= Shinshin-tōitsu-dō =

Japanese Yoga

Shinshin-tōitsu-dō (心身統一道, lit. way of mind-body unification) was founded by Nakamura Tempu (1876–1968) and is also known as Japanese Yoga. It is a study of the principles of nature and how they can be refined to help us realize the truths of nature and our full potentials.

==History==
Nakamura Tempu created his Japanese Yoga from a variation of Raja Yoga and Karma Yoga, with an emphasis on the latter, which he learned from his Indian teacher Kaliapa (also spelled Cariapa and Kariappa), who took him to Gorkhe, in eastern Nepal.

==Goal and means==
The goal of this way of mind and body unification is the free use of our mind and bodies and realize our true nature as human beings.
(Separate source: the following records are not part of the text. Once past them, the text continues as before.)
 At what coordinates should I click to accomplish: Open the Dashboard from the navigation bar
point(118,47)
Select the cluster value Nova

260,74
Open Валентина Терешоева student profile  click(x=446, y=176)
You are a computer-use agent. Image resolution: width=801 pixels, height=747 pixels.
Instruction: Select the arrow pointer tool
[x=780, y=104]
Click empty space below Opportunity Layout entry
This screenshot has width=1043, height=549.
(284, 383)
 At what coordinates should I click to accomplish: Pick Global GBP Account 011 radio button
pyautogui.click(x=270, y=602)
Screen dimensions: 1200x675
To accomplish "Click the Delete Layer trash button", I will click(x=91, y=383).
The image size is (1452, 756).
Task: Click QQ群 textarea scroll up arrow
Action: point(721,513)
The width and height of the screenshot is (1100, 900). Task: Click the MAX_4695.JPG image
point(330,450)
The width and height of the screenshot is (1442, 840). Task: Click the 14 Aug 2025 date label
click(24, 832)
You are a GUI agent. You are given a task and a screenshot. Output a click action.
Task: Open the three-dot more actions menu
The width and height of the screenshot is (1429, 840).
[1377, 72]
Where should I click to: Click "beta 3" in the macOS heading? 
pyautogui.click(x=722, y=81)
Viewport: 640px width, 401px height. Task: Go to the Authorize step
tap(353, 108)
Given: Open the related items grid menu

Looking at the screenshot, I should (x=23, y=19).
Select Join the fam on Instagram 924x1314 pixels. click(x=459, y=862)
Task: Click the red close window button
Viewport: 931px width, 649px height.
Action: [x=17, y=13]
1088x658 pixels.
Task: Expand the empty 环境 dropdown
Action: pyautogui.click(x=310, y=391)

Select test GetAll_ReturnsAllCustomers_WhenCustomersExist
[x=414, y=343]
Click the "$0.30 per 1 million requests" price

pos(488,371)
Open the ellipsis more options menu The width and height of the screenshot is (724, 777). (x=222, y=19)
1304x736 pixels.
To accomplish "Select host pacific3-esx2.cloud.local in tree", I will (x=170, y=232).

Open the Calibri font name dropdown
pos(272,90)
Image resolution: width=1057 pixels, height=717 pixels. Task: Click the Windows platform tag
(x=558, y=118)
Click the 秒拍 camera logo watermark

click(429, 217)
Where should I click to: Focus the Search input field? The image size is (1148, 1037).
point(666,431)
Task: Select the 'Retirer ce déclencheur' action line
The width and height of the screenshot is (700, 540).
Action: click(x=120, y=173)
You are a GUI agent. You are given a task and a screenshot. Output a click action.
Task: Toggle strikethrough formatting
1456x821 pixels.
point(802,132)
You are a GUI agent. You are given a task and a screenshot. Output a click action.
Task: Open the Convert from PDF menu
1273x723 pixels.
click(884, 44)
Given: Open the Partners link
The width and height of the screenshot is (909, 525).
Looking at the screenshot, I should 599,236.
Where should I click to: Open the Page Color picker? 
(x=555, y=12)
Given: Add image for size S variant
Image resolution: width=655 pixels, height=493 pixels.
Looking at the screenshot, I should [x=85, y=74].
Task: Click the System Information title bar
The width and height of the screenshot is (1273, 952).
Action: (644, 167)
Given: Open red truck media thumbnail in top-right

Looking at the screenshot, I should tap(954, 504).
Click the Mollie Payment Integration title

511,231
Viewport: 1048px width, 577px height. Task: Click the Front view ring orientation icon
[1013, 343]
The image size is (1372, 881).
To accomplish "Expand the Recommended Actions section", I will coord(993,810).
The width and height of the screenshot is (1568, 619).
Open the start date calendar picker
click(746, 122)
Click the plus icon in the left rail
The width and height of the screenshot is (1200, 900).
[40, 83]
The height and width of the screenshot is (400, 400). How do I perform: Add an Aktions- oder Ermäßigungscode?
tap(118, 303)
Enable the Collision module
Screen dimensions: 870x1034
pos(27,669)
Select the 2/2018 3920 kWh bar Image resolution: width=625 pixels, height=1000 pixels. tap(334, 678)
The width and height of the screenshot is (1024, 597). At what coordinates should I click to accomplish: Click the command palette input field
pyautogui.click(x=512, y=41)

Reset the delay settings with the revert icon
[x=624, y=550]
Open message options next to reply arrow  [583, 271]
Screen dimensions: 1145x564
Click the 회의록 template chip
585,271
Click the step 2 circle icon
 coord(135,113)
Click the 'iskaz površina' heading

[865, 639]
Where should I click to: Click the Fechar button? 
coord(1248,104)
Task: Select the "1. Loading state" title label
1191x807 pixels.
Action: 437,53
We must be able to use our most fundamental tools (the mind and body) naturally, effectively and in coordination of each other to artistically express ourselves in life. Three elements that are key in this process are:
1. Training to reveal the nature of positivity.
2. Reformation of the subconscious.
3. Regulating and maintaining a balanced condition in the nervous system.

==Principles and methods==
The teachings recognize four basic principles to unify mind and body (shin shin tōitsu no yondai gensoku):
1. Use the mind in a positive way (fudōshin resulting in ki no dashikata i.e. the projection of life energy).
  1. Examine the self.
  2. Analyze suggestions received from your environment.
  3. Examine your attitude towards others.
  4. Discover the present and let the worrying about the future or the past fall away.
  5. Experience the universal mind.
2. Use the mind with full concentration.
  1. Concentrate on matters you are familiar with.
  2. Concentrate on matters you wish to accomplish in a hurry.
  3. Concentrate on matters you believe are uninteresting.
  4. Concentrate on matters you believe are of no value.
3. Use the body naturally.
4. Train the body gradually, systematically and continuously.

According to the founder, humans need six qualities to express themselves in living.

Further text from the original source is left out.